This paper is structured as follows to provide a thorough understanding of how machine learning approaches can affect path loss prediction and how to increase the effectiveness of V2V communication systems. A comprehensive review of the existing literature and the main motivations for this study are presented in Section 1. The theory of traditional and machine-learning-based models for path loss estimation is briefly explained in Section 2. Section 3 discusses the design and implementation of the models and explains the methodology, data-gathering procedures, model selection, and algorithm configurations. The practical findings, numerical performance comparisons, and suggestions for further research are presented in Section 4 and Section 5, which also summarize the conclusions of the study.

2. Theory

2.1. Empirical-Model-Based Predictive Modeling

2.1.1. Log-Distance Path Loss Model

Path loss is defined as signal attenuation in dB, representing the difference between the transmitted power and the received power [42]. The log-distance path loss model commonly used in V2V communication states that the signal strength is based on the exponential change in the distance between the transmitter (Tx) and the receiver (Rx). The formula for this model is given by

$$\overline{PL}\left(d\right)=PL\left(d_0\right)+10nlog\left({\displaystyle \frac{d}{d_0}}\right),d>d_0$$

(1)

● Records supplied:
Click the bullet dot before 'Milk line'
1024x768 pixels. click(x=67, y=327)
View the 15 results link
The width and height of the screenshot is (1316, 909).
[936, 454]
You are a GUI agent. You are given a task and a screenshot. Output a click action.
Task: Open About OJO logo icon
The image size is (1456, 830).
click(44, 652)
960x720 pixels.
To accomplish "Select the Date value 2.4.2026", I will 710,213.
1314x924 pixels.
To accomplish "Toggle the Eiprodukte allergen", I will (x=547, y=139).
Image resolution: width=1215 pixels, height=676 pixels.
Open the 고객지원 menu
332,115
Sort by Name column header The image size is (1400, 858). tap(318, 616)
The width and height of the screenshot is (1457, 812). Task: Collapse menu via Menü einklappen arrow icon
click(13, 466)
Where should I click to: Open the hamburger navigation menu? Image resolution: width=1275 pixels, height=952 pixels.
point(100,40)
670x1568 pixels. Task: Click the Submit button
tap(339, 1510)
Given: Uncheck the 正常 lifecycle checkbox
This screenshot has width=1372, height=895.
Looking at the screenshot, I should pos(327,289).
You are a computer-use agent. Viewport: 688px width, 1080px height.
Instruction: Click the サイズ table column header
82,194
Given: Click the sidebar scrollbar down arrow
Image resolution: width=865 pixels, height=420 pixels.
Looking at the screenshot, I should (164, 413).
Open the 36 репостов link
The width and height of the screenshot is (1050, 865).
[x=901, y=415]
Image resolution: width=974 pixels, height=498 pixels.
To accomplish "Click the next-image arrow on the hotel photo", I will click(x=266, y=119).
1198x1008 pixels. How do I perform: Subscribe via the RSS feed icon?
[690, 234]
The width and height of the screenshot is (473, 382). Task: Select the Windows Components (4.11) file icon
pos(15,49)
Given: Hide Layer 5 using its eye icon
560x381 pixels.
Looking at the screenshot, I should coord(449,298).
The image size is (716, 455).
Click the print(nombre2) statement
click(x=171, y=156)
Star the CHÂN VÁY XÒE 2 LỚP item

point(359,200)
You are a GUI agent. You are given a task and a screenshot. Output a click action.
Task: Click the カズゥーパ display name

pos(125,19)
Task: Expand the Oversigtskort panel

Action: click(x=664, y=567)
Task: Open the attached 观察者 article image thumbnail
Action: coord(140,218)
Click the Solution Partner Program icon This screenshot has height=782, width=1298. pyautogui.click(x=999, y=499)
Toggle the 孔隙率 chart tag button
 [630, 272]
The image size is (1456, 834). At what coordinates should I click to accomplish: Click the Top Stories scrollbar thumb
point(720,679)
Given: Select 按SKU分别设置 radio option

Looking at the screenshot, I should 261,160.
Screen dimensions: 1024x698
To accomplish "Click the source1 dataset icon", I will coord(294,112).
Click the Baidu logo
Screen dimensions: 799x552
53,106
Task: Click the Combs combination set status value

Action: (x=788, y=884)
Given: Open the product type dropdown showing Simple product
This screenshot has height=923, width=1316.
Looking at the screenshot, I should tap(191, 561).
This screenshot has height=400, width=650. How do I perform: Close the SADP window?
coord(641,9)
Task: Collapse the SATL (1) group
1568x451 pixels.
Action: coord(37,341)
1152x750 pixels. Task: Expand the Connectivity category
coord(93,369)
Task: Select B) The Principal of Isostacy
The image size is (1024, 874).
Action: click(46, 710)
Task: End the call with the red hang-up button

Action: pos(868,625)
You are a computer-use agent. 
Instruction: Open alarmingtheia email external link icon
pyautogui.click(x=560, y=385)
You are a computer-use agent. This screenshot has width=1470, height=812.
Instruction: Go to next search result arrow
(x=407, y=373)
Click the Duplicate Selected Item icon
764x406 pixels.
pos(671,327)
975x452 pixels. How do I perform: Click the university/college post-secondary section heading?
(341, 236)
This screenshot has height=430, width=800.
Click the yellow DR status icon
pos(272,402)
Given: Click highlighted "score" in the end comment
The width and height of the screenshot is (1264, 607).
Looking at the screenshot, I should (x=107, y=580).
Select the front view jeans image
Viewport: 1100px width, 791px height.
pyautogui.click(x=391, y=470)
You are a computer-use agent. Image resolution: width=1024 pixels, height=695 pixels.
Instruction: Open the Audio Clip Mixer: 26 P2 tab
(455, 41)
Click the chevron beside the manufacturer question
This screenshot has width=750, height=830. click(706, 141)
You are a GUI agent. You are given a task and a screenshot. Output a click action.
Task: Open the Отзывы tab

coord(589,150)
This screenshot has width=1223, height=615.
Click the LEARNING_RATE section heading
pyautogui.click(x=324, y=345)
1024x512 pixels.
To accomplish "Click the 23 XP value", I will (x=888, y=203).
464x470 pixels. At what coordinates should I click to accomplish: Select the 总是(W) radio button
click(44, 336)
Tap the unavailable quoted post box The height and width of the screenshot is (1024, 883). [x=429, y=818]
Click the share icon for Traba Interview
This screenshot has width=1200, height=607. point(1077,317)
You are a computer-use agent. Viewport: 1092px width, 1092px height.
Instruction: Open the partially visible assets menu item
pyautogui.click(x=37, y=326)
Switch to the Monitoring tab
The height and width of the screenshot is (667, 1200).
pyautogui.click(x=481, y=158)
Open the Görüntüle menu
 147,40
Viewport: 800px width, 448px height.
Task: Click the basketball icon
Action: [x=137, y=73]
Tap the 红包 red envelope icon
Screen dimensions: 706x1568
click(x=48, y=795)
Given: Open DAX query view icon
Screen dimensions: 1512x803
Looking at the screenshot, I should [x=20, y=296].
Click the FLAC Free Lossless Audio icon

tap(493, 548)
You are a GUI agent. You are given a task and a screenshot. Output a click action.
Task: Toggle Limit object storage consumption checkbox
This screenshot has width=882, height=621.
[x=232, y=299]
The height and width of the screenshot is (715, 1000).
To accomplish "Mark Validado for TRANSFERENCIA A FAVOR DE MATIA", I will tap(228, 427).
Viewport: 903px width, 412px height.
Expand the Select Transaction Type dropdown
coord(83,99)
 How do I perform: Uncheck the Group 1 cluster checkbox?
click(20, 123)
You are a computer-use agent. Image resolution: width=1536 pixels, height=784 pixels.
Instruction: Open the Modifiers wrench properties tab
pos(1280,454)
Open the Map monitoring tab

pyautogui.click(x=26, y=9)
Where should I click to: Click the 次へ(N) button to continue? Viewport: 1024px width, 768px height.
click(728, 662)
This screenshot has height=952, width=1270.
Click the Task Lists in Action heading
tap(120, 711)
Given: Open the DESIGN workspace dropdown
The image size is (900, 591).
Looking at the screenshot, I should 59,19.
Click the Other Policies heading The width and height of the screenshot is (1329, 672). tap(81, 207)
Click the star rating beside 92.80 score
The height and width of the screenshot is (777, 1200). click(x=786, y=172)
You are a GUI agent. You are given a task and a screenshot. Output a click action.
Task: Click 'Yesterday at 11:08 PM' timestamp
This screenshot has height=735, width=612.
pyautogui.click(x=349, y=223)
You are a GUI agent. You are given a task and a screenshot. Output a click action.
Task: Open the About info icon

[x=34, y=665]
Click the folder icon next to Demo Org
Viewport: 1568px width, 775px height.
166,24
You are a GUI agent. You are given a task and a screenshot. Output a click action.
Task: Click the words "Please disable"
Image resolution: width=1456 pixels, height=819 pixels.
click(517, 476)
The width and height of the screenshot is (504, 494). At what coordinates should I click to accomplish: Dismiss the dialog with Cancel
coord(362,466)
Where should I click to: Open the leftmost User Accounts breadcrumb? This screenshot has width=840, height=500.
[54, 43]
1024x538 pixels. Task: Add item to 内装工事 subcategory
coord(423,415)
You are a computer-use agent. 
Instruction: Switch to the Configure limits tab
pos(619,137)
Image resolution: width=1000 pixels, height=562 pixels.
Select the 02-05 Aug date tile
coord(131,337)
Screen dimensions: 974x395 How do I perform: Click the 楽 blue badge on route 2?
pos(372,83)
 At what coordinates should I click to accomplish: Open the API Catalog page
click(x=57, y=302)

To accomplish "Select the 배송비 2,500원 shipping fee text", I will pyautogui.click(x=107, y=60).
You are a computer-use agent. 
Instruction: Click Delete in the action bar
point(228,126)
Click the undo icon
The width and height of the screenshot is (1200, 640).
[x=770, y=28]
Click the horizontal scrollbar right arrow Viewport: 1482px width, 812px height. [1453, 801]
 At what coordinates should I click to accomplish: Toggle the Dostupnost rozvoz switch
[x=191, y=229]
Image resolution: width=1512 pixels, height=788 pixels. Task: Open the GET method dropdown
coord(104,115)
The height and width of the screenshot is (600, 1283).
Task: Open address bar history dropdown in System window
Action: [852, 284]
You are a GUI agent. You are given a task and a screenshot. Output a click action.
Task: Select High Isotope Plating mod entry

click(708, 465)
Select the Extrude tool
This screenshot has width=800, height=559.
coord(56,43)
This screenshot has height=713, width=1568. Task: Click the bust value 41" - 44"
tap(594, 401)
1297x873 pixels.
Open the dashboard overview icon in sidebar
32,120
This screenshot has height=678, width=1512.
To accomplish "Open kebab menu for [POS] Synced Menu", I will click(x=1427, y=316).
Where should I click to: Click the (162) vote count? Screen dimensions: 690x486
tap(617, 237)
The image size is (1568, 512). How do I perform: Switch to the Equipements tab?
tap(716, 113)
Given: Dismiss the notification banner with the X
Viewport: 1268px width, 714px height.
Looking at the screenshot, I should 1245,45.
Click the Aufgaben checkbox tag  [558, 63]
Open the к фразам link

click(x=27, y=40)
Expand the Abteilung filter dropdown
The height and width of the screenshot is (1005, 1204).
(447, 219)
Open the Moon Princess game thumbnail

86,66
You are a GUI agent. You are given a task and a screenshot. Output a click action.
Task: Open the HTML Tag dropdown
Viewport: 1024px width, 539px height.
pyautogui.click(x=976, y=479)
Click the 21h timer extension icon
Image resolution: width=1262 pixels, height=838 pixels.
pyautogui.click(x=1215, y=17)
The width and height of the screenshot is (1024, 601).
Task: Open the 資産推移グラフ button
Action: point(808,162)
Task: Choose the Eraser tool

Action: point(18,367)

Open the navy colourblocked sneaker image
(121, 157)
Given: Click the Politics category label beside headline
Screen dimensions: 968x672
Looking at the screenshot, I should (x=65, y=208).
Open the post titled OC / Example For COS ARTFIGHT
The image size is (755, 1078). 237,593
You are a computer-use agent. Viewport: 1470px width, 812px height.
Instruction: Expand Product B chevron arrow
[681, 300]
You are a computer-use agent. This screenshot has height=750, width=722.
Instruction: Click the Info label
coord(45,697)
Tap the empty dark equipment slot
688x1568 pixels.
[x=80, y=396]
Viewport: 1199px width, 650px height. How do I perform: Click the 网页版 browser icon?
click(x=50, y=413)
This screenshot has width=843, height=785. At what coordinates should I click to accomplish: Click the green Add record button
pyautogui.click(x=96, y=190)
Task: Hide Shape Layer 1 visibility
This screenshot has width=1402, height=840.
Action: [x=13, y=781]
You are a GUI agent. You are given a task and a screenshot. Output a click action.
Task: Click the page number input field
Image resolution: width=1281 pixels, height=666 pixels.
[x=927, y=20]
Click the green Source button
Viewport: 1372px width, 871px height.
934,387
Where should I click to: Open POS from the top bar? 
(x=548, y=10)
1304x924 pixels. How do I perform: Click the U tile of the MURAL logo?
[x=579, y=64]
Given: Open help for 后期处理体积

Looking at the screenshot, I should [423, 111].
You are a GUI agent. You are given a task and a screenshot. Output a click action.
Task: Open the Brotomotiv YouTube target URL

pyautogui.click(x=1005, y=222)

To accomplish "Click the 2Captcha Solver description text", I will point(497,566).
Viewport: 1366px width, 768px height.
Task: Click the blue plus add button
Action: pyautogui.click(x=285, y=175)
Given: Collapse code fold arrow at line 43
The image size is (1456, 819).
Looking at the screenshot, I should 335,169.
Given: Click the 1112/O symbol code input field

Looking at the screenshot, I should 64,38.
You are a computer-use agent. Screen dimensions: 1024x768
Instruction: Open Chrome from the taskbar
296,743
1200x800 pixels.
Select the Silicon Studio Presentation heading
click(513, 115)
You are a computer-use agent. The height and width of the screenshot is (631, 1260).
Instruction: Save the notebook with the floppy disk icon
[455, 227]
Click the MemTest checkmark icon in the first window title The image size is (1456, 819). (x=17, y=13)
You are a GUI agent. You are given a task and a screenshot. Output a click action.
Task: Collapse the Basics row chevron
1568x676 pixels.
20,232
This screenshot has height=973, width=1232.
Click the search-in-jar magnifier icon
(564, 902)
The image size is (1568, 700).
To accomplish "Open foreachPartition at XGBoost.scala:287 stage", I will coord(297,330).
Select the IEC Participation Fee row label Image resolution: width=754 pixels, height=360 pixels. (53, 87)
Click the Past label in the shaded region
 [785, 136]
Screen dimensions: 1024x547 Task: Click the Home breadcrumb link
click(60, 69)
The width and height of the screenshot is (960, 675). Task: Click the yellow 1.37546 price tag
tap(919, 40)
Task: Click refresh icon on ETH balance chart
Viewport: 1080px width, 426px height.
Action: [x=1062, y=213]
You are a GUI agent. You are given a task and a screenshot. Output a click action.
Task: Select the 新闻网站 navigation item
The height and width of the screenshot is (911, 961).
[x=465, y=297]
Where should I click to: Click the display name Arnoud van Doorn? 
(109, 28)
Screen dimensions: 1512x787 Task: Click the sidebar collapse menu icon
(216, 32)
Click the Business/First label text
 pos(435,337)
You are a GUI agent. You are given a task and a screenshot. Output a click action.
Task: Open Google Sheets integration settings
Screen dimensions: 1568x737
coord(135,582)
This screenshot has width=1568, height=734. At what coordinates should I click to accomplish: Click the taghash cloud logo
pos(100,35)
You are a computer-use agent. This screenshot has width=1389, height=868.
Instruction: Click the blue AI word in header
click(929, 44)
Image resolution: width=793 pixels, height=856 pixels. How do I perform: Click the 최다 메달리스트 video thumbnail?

● Required work:
A. List every section heading that appears in the path loss excerpt above.
B. Answer these questions from the path loss excerpt above:
(i) Which section presents the literature review and the study's motivations?
(ii) How is path loss defined?
(iii) In what kind of communication is the log-distance path loss model commonly used?

● Expected answers:
A.
2. Theory
2.1. Empirical-Model-Based Predictive Modeling
2.1.1. Log-Distance Path Loss Model

B.
(i) Section 1
(ii) Path loss is signal attenuation in dB, the difference between the transmitted power and the received power.
(iii) V2V communication